My favorite touch: They gave miniature Marc-Andre Fleury jersey No. 702 and the last name “Vegas.” The other players are named for Hoose’s wife and kids and are numbered for the year they were born.
Wrote the artist in an email: “My daughters Isabella and Charlotte helped with this project. Emma (now 3) contributed by not eating any of the small parts.”
— Add one to the list of NCAA Tournament teams local basketball fans could have seen play in Las Vegas this season.

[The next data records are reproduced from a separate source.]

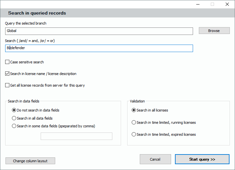Viewport: 235px width, 170px height.
Task: Click the Search text field containing Bitdefender
Action: [x=99, y=48]
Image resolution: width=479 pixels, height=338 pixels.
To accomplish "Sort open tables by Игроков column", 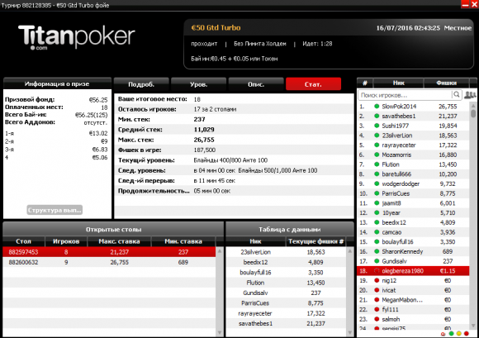I will pyautogui.click(x=66, y=241).
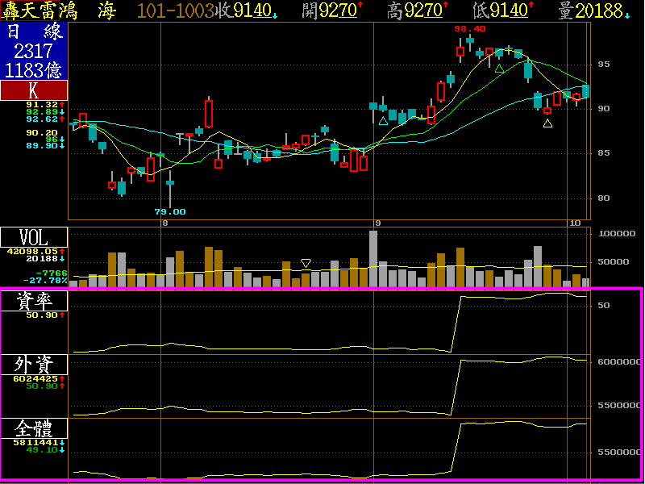Click the 1183億 market value label
Viewport: 645px width, 484px height.
coord(34,70)
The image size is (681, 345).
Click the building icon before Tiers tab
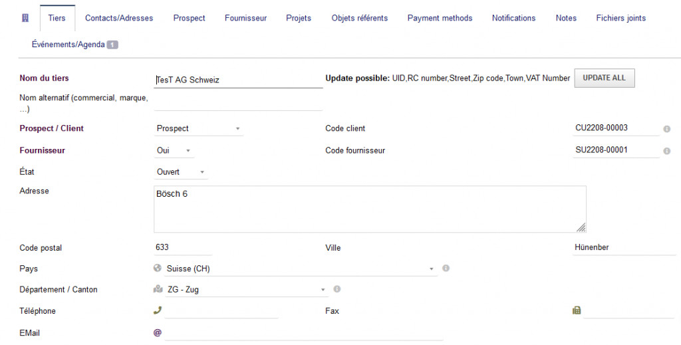click(25, 18)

The Amherst women, who went 33-0 for the second consecutive season to win their third NCAA Division III championship, won two games at South Point Arena during a Christmas tournament. The Mammoths, formerly known as the Lord Jeffs, are coached by G.P. Gromacki, whose career record is 491-62 for a winning percentage of .888 — second only to Connecticut’s Geno Auriemma among women’s coaches.

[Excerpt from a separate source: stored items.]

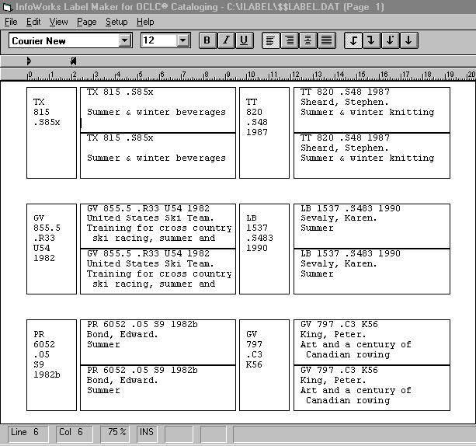Open the Page menu
Image resolution: width=476 pixels, height=446 pixels.
[86, 22]

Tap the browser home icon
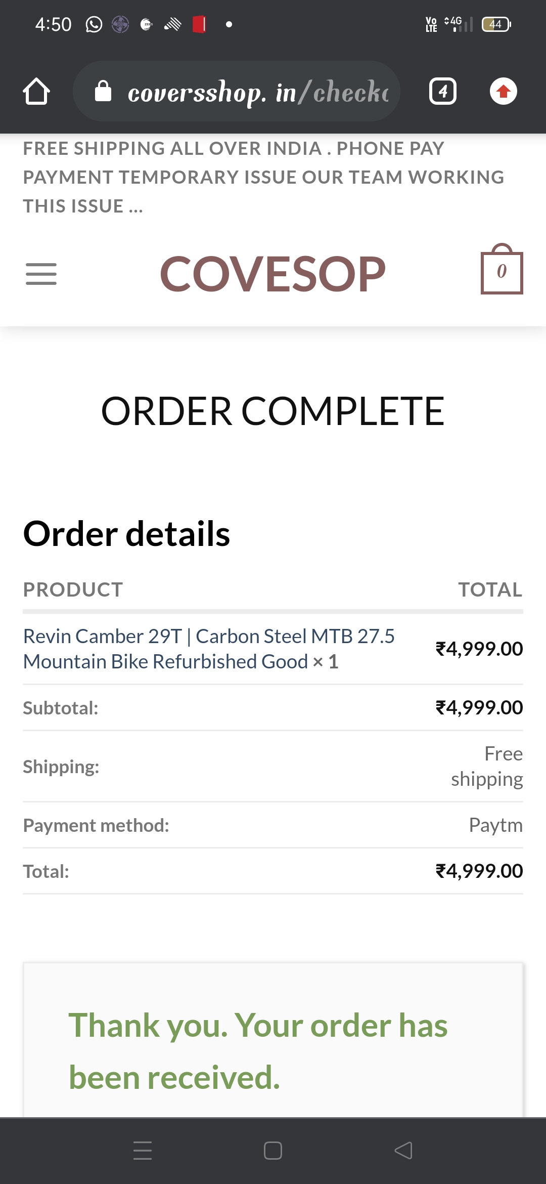[36, 92]
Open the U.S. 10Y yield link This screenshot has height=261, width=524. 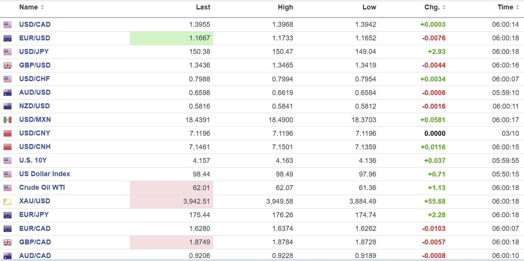33,160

“I grew up nine miles from campus,” Gromacki told me in 2011 during another trip to the South Point after being asked why he didn’t pursue a job on a higher NCAA rung. “We have very good academics.”
"The small school is known more for rigorous academics than big-time athletics, so the team’s unstoppable march across the basketball landscape has barely registered," writes @BostonGlobe of the Mammoth's recent success. https://t.co/WjKtUfk3eu pic.twitter.com/SpjdqVvnzZ
— Amherst College (@AmherstCollege) March 23, 2018
PERFECTION!! Amherst (33-0) are national champions!! #tusksup @AmherstCollege pic.twitter.com/IfYjXfYRpP
— Amherst College Athletics (@AmherstSports) March 18, 2018
— When we were kids, mom would take us to Toys R Us on our birthdays. She gave us a $10 bill to spend, which usually would balloon to $20 by the time the checkout counter was reached.

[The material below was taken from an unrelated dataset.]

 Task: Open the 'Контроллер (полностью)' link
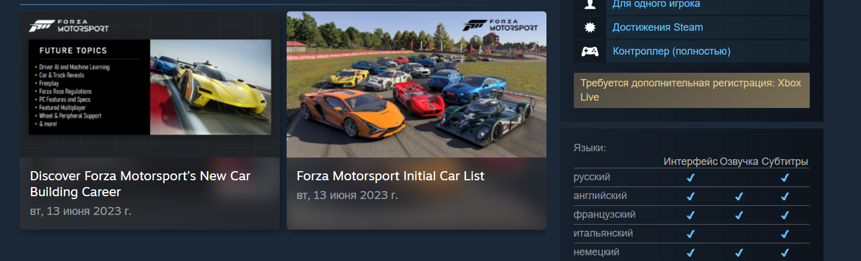tap(671, 51)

This explains my hulking edition (2,348 pages, no pictures) of “The Baseball Encyclopedia,” which was Baseball-Reference.com for kids of my era. It only goes up to 1969, because I got my copy in 1970 at Toys R Us when I was 13.
The people lined up at my local Toys R Us to buy Slinkys at a liquidation sale Friday probably were not aware of the store’s gravitational pull on the youth of 1970, or that Choo-Choo Coleman’s real name was Clarence, that he was born in Orlando, Florida, on Aug. 25, 1937, that he appeared in 55 games for the expansion New York Mets of 1962 hitting .250 with a slugging percentage of .441.